The $16.0 million increase in total assets by the Bank during the first quarter of 2013 to a record $345.3 million better leveraged its capital, with the ratio of total equity to total assets decreasing from 10.32% at December 31, 2012 to 9.93% at March 31, 2013. Over time, the Bank generally seeks to maintain this ratio at between 9.00% and 10.00% in order to present a well-capitalized profile on the one hand, but also support return on average shareholders' equity on the other hand. Commenting in this regard, Clay Larson, the Bank's Regional President, stated: "We are aiming to increase the ratio of loans to total assets in order to support our net interest margin while also continuing the Bank's longstanding commitment to making credit available to the communities we serve. Ideally, we'd like to shift funds from excess cash equivalents and the security portfolio into high quality loans extended in support of local businesses and professionals."
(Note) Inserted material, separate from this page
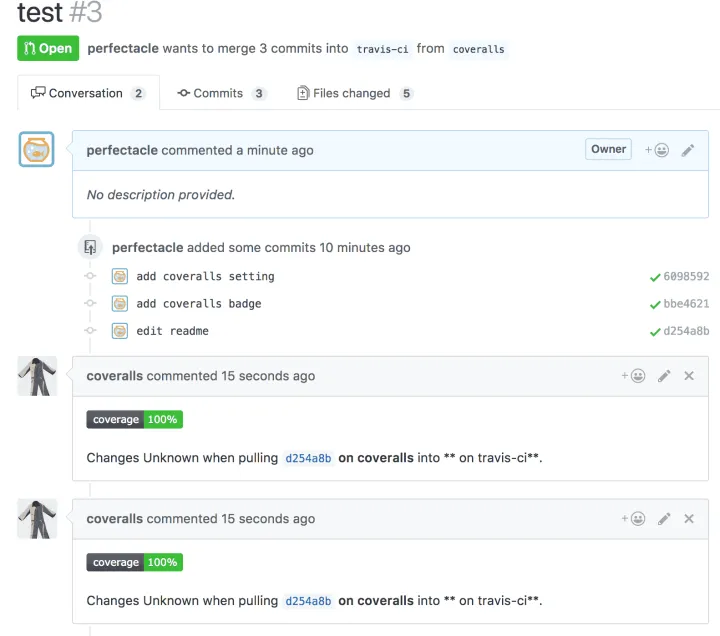Open the 'edit readme' commit

pyautogui.click(x=172, y=331)
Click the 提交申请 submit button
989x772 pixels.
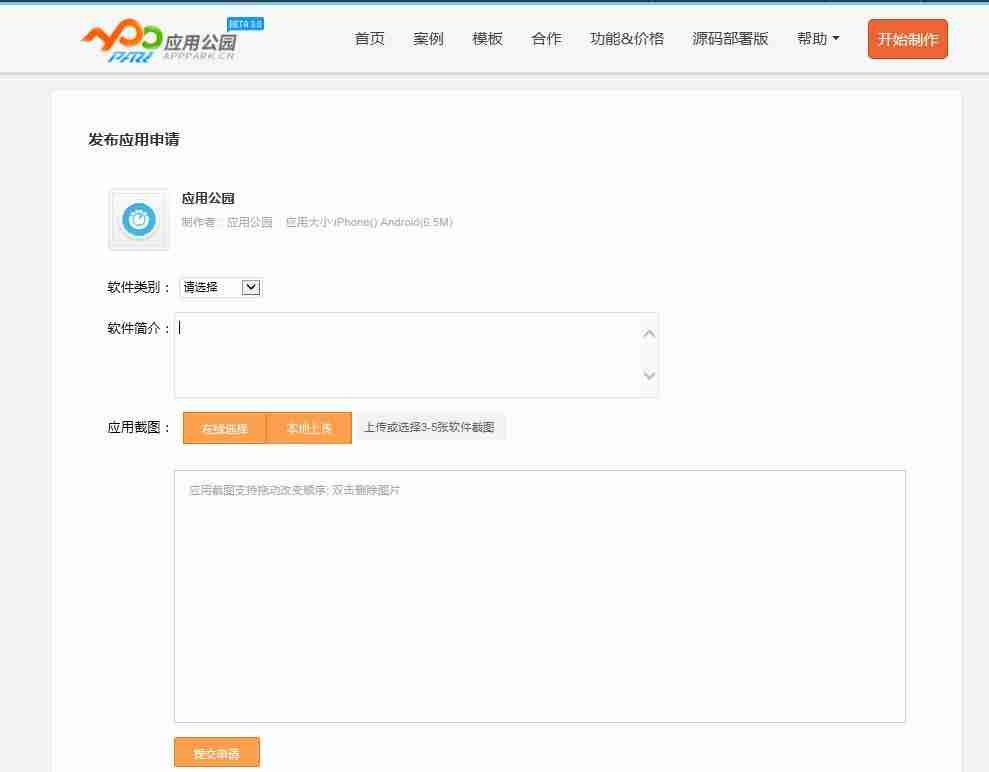pyautogui.click(x=216, y=752)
Non-interest bearing demand deposits decreased from $123.4 million at December 31, 2012 to $120.8 million at March 31, 2013. This $2.6 million reduction was much less than the Bank's historical pattern, as seasonal outflows during the first quarter of 2013 were largely offset with inflows from new clients.
Interest bearing checking accounts decreased from $17.5 million at December 31, 2012 to $15.5 million at March 31, 2013. Given the historically low interest rate environment, most new consumer, sole proprietor, and non-profit organization checking accounts are being opened in the non-interest bearing products, as clients prefer the lower minimum balance requirements to the interest earnings.